Records provided: Begin

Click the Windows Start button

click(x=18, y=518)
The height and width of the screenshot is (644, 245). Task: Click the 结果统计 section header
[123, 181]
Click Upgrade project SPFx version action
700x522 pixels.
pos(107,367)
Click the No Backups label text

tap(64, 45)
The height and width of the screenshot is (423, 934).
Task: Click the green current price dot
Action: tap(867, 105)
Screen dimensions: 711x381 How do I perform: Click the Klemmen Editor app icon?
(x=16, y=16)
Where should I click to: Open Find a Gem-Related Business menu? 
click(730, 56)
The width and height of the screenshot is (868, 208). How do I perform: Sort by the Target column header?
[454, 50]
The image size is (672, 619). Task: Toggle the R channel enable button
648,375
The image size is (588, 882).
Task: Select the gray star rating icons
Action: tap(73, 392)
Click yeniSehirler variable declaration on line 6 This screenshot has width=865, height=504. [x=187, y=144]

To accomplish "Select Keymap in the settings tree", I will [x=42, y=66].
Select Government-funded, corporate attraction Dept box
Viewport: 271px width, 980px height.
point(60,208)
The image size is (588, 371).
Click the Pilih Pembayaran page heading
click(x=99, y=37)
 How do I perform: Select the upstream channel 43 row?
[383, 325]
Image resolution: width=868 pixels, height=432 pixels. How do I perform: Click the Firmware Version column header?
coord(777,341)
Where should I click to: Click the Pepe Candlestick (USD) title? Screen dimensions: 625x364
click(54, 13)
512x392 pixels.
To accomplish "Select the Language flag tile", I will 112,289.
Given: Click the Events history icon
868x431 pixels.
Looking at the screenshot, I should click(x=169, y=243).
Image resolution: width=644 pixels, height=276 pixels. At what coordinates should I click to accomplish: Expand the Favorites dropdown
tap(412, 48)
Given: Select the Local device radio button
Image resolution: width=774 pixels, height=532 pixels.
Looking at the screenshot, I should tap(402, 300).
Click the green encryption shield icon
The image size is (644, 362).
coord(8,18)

Records provided: End

Give back exactly the lines from the one containing "The width and" through the end of the material above, and nothing else.

The width and height of the screenshot is (868, 208). How do I perform: Sort by the Target column header?
[454, 50]
The image size is (672, 619). Task: Toggle the R channel enable button
648,375
The image size is (588, 882).
Task: Select the gray star rating icons
Action: tap(73, 392)
Click yeniSehirler variable declaration on line 6 This screenshot has width=865, height=504. [x=187, y=144]

To accomplish "Select Keymap in the settings tree", I will [x=42, y=66].
Select Government-funded, corporate attraction Dept box
Viewport: 271px width, 980px height.
point(60,208)
The image size is (588, 371).
Click the Pilih Pembayaran page heading
click(x=99, y=37)
 How do I perform: Select the upstream channel 43 row?
[383, 325]
Image resolution: width=868 pixels, height=432 pixels. How do I perform: Click the Firmware Version column header?
coord(777,341)
Where should I click to: Click the Pepe Candlestick (USD) title? Screen dimensions: 625x364
click(54, 13)
512x392 pixels.
To accomplish "Select the Language flag tile", I will 112,289.
Given: Click the Events history icon
868x431 pixels.
Looking at the screenshot, I should click(x=169, y=243).
Image resolution: width=644 pixels, height=276 pixels. At what coordinates should I click to accomplish: Expand the Favorites dropdown
tap(412, 48)
Given: Select the Local device radio button
Image resolution: width=774 pixels, height=532 pixels.
Looking at the screenshot, I should tap(402, 300).
Click the green encryption shield icon
The image size is (644, 362).
coord(8,18)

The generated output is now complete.